When it comes to desert island information security books, Security Engineering: A Guide to Building Dependable Distributed Systems by Dr. Ross Anderson is it. At nearly 1,200 pages, it’s miles wide and deep and will keep the reader busy for a while. I think it is the best information security book ever written. And in its conclusion, one will know pretty much everything they need to know about information security.
Anderson has made the second edition of the book available free here, with the third edition available in the coming months—all in advance of the fourth edition.
As impressive as Security Engineering is, it is not a book for everyone. Not everyone needs something as dense as that and instead wants something more high-level. For such a reader, Confident Cyber Security: The Essential Insights and How to Protect from Threats (Kogan Page) by Dr. Jessica Barker is a helpful read. While Security Engineering tells you everything, Confident Cyber Security gives you enough information to start the cybersecurity journey.
For many people new to information security, the topic is a bewildering minefield of new concepts, acronyms, and more. Here, Barker provides an understandable overview of the core topics without leaving the reader more confused about where they started.
While many security books focus on theory, this book includes multiple case studies in every chapter to provide real-world scenarios of the topics discussed.
This book is one of a series from the Kogan Page Confident series that provides the fundamentals of the topics. Other titles include Confident Cloud, Data Science, and more.

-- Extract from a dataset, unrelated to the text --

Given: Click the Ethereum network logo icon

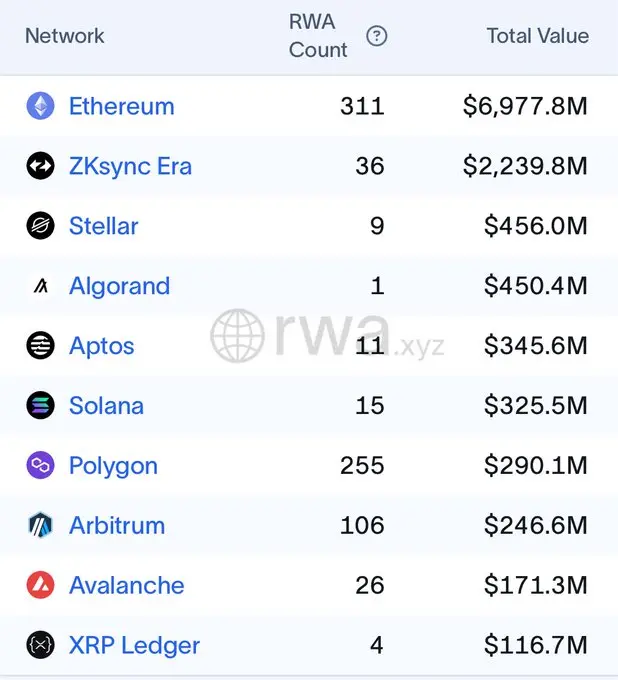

The book details all of the core technical security areas, from firewalls to more. It also includes a lot about the human side of the field and why people are so important in cybersecurity. The three domains of cybersecurity are people, processes, and technology. However, too many firms invest heavily in software and hardware but forget about the people who are expected to implement those technologies.
The book concludes with two chapters on cybersecurity as a career option. For those looking to get into the information security field in 2024, I detailed some of the options here. Barker also lists the many different types of career options available for those interested in what area to consider.
For those looking for a good introduction to computer security or considering it as a career option, Confident Cyber Security is an enjoyable and insightful book. It provides a good introduction to the topic and is worth a read.